Normals are an equation sorta - they're the vector equation that points out perpendicular to the surface of the plane. I assume they're giving you the x,y,z components in the 'sets of data'.
Here's basically what you're gonna want to do: take your line and parameterize it. So if your line goes from (1,2,3) to (8,4,9), the equation for your line is (1+7t,2+2t,3+6t), where t is 0 to 1. This will make it significantly easier to solve the rest of the problem. This might have already been done depending on what 'equation for the line' you have.
Then take your normals and the 3d points they come with and solve for the equation of your plane. Basically the normals tell you everything about the slope of your plane in three different axes, but the 3d points tell you where to actually put that plane. If your normal vectors are given as (Nx, Ny, Nz) and your 3d points are (Px, Py, Pz), the formula for your plane is going to be:
(X - Px)Nx + (Y-Py)Ny + (Z-Pz)Nz = 0
Rearrange it so that all the constants are on the right side.
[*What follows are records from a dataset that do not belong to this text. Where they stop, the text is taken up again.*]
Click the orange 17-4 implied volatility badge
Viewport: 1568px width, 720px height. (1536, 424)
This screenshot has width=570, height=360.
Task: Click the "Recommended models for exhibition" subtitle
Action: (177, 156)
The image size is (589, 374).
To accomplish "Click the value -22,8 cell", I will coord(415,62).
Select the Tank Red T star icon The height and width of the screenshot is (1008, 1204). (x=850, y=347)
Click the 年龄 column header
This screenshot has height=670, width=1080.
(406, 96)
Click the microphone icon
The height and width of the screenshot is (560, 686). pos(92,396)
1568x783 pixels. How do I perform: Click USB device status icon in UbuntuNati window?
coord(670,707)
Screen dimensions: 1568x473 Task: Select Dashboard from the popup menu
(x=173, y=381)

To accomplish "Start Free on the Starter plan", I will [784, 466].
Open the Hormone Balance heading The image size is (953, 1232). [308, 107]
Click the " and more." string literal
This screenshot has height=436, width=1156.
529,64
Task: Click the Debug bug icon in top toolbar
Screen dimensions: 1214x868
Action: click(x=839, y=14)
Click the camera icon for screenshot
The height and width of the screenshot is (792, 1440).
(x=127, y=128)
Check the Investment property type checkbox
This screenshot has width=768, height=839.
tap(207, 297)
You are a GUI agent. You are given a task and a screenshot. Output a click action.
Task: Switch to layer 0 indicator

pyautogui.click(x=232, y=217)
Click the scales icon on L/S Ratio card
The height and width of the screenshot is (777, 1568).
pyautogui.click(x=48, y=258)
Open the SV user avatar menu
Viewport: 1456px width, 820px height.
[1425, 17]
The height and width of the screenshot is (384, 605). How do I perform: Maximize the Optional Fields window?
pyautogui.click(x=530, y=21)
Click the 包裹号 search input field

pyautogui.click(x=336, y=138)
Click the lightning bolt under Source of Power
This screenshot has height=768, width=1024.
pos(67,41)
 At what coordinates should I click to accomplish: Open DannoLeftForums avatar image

Then simply take whatever plane equation you have, maybe something like X + Y + Z = 3, and substitute in your line's parameters, which might be something like X = 2t, Y = 2 + 3t, Z = 4t, and then solve for t. So in this case, that's:
(2t) + (2+3t) + (4t) = 3
9t + 2 = 3
9t = 1
t = 1/9, and you plug that back into your parametric equation to get (2/9,2+3/9,4/9), which is the point where that line intersects the plane.